**WORK TO BE COMPLETED:**
Nothing but the lines from the one with "Get Quote (132, 797)" down to the one with "Print (533, 89)" should be returned, exactly and with both ends included, from the material below.

- - -

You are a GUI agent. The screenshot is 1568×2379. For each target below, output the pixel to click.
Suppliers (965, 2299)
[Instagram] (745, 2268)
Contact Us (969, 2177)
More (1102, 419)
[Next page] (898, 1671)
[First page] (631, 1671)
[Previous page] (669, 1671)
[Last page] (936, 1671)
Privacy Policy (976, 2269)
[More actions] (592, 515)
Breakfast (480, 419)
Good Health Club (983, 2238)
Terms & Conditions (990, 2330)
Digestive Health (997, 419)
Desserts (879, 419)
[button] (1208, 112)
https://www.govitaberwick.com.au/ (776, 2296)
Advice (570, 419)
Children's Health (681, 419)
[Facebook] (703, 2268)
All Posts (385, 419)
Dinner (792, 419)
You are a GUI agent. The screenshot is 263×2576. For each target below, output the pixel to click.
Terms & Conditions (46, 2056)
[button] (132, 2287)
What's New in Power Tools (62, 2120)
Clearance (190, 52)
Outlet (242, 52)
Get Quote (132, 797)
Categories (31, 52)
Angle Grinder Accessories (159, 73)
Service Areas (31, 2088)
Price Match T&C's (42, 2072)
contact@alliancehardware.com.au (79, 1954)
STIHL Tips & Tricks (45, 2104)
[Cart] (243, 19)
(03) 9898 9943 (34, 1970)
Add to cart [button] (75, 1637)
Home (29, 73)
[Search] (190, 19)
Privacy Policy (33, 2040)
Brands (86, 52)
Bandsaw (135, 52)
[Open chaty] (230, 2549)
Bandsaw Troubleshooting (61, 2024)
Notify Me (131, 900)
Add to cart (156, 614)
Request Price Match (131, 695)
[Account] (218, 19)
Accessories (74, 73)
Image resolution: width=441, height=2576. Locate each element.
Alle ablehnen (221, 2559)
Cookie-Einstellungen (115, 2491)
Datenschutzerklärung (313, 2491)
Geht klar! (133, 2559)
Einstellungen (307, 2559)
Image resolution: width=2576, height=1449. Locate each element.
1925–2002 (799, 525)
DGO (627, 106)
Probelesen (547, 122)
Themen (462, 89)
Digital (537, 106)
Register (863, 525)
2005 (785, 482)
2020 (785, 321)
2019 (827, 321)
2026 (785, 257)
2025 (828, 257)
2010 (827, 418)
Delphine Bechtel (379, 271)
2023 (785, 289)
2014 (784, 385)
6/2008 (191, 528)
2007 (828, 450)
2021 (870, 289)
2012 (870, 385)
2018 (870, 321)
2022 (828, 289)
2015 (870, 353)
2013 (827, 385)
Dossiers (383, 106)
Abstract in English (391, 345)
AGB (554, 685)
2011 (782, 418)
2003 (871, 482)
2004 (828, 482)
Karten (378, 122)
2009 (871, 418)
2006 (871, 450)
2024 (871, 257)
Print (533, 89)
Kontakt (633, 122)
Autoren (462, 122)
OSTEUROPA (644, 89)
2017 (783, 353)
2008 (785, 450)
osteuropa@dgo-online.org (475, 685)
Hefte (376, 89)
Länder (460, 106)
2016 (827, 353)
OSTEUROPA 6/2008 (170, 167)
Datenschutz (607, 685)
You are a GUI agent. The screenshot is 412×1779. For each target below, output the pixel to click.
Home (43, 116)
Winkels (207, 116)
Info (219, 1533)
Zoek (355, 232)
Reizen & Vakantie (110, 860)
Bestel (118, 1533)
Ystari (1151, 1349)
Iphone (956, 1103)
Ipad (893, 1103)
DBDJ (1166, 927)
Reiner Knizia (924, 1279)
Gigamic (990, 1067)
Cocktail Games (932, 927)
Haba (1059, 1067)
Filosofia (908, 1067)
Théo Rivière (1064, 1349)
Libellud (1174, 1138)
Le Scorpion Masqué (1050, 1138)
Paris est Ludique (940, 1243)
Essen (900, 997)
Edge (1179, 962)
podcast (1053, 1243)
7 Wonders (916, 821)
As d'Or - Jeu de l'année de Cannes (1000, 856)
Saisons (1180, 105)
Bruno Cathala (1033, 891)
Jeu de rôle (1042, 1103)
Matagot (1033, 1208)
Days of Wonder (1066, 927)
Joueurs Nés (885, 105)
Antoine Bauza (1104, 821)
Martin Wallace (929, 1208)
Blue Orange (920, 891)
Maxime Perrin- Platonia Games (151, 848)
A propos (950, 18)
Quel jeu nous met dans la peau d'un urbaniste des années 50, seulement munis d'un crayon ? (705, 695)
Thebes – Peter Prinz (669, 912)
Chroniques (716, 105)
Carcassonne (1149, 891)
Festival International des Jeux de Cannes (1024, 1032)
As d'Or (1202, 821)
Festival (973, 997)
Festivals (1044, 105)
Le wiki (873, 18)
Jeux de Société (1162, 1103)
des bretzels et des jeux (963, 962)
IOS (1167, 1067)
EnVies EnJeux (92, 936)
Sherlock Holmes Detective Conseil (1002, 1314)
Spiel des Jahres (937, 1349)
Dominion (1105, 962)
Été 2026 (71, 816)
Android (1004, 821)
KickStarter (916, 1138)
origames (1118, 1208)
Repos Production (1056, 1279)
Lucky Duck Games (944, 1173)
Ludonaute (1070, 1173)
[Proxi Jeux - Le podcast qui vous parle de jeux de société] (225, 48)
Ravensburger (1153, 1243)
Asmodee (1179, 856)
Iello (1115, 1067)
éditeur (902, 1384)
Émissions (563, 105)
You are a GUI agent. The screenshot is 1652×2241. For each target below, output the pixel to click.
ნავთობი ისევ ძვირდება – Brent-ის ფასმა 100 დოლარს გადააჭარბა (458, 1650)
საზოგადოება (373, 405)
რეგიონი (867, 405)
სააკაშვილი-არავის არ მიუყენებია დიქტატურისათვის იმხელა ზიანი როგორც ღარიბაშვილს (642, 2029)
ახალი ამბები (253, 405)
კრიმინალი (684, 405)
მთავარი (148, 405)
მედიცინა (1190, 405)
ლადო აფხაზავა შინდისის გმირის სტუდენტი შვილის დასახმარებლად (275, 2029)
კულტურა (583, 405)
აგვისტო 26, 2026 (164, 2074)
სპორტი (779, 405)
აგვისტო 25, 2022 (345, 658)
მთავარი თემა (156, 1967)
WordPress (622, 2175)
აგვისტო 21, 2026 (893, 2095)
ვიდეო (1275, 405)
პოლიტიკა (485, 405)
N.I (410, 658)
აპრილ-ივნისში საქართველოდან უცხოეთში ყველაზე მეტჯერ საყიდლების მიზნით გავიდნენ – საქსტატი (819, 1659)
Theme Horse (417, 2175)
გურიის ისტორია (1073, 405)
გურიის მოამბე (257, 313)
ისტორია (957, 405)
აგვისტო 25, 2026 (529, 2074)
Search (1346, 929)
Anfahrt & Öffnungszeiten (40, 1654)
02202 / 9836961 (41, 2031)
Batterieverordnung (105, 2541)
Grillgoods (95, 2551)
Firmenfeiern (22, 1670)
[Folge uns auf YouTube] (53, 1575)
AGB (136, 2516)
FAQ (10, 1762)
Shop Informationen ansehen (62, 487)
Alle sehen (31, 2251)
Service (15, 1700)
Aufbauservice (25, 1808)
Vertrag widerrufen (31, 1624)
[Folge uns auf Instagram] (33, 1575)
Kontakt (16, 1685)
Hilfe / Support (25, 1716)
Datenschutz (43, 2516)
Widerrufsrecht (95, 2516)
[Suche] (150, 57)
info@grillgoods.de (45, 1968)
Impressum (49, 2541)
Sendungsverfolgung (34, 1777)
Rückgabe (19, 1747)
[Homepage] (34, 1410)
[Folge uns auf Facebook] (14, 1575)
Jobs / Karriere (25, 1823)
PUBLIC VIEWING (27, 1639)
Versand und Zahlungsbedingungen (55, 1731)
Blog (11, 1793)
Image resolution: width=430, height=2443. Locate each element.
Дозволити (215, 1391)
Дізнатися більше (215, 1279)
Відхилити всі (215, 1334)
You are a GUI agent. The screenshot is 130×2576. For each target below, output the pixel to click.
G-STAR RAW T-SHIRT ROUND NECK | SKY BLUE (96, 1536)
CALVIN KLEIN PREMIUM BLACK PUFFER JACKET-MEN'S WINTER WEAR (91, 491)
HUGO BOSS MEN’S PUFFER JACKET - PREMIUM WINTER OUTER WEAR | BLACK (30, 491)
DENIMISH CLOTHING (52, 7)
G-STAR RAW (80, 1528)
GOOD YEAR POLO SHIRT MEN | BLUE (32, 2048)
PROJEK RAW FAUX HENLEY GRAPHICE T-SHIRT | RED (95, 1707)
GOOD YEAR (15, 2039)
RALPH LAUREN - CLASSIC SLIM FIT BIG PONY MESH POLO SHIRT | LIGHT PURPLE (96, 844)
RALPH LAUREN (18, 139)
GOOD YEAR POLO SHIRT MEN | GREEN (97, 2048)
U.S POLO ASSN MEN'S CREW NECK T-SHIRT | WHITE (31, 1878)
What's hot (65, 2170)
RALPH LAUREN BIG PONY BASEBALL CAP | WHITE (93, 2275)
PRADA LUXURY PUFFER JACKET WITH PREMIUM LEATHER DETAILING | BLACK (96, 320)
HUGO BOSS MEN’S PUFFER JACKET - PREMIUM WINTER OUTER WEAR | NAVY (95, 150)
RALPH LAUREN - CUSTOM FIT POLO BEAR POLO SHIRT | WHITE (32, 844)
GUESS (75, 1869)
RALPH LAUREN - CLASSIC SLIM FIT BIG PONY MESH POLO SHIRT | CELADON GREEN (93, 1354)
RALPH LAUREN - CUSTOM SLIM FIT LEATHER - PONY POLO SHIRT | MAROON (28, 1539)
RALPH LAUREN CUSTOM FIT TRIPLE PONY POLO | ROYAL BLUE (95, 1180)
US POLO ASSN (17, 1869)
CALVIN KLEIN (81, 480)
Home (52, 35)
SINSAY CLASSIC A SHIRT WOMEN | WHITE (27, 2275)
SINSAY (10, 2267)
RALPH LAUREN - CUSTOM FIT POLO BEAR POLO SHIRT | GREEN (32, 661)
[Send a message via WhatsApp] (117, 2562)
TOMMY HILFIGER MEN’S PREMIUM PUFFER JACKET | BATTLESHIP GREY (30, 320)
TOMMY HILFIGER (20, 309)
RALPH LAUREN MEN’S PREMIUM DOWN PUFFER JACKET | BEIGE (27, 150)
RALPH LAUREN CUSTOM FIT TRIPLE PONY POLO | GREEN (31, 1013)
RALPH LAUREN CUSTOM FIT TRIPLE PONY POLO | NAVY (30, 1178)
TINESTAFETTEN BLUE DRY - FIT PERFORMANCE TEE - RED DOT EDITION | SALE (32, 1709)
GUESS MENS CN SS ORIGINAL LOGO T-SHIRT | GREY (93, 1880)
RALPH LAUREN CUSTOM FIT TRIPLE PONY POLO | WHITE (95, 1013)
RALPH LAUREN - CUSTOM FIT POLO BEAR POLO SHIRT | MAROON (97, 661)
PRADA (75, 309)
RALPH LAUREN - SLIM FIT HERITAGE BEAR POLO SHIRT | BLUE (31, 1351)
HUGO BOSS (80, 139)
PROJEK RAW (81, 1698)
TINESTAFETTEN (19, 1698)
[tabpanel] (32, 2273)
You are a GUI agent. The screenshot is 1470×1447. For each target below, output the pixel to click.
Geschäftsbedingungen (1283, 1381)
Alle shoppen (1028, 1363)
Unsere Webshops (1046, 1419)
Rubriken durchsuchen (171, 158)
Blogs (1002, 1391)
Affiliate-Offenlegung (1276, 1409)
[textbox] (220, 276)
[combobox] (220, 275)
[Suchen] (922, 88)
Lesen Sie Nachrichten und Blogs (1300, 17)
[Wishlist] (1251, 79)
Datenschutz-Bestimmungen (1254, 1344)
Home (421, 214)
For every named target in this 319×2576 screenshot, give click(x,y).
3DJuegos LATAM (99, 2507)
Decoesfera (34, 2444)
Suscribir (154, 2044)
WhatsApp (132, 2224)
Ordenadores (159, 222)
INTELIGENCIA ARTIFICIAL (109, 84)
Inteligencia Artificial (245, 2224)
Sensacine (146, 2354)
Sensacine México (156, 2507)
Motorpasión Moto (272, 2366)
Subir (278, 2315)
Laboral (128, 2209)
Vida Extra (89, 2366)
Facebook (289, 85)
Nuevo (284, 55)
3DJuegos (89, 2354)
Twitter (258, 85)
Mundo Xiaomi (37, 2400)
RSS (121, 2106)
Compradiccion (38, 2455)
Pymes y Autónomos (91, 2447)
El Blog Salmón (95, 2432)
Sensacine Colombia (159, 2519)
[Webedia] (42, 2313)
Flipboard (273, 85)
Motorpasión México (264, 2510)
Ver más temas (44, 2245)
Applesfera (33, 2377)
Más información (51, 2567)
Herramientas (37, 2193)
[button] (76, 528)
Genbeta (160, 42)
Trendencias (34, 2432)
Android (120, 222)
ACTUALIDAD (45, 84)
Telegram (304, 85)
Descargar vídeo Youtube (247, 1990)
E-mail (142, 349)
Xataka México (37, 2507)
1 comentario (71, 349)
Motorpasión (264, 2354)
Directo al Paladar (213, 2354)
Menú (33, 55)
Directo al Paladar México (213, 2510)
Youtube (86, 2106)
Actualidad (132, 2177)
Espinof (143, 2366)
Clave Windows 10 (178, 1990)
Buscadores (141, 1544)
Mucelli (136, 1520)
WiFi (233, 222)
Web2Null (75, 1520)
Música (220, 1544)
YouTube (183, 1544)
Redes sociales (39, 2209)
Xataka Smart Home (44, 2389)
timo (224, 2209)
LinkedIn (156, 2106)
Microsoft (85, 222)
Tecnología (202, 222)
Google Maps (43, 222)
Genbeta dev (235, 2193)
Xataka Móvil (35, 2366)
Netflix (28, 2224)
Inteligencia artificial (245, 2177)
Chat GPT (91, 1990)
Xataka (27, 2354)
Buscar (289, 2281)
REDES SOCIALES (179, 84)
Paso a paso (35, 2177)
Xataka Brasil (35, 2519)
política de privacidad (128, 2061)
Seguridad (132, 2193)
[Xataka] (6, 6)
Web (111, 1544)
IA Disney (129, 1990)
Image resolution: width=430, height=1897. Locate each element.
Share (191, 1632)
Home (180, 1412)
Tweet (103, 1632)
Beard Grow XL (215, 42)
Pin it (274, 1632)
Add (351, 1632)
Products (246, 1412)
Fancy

- - -

**ANSWER SPACE:**
Get Quote (132, 797)
Categories (31, 52)
Angle Grinder Accessories (159, 73)
Service Areas (31, 2088)
Price Match T&C's (42, 2072)
contact@alliancehardware.com.au (79, 1954)
STIHL Tips & Tricks (45, 2104)
[Cart] (243, 19)
(03) 9898 9943 (34, 1970)
Add to cart [button] (75, 1637)
Home (29, 73)
[Search] (190, 19)
Privacy Policy (33, 2040)
Brands (86, 52)
Bandsaw (135, 52)
[Open chaty] (230, 2549)
Bandsaw Troubleshooting (61, 2024)
Notify Me (131, 900)
Add to cart (156, 614)
Request Price Match (131, 695)
[Account] (218, 19)
Accessories (74, 73)
Image resolution: width=441, height=2576. Locate each element.
Alle ablehnen (221, 2559)
Cookie-Einstellungen (115, 2491)
Datenschutzerklärung (313, 2491)
Geht klar! (133, 2559)
Einstellungen (307, 2559)
Image resolution: width=2576, height=1449. Locate each element.
1925–2002 (799, 525)
DGO (627, 106)
Probelesen (547, 122)
Themen (462, 89)
Digital (537, 106)
Register (863, 525)
2005 (785, 482)
2020 (785, 321)
2019 (827, 321)
2026 (785, 257)
2025 (828, 257)
2010 (827, 418)
Delphine Bechtel (379, 271)
2023 (785, 289)
2014 (784, 385)
6/2008 (191, 528)
2007 (828, 450)
2021 (870, 289)
2012 (870, 385)
2018 (870, 321)
2022 (828, 289)
2015 (870, 353)
2013 (827, 385)
Dossiers (383, 106)
Abstract in English (391, 345)
AGB (554, 685)
2011 (782, 418)
2003 (871, 482)
2004 (828, 482)
Karten (378, 122)
2009 (871, 418)
2006 (871, 450)
2024 (871, 257)
Print (533, 89)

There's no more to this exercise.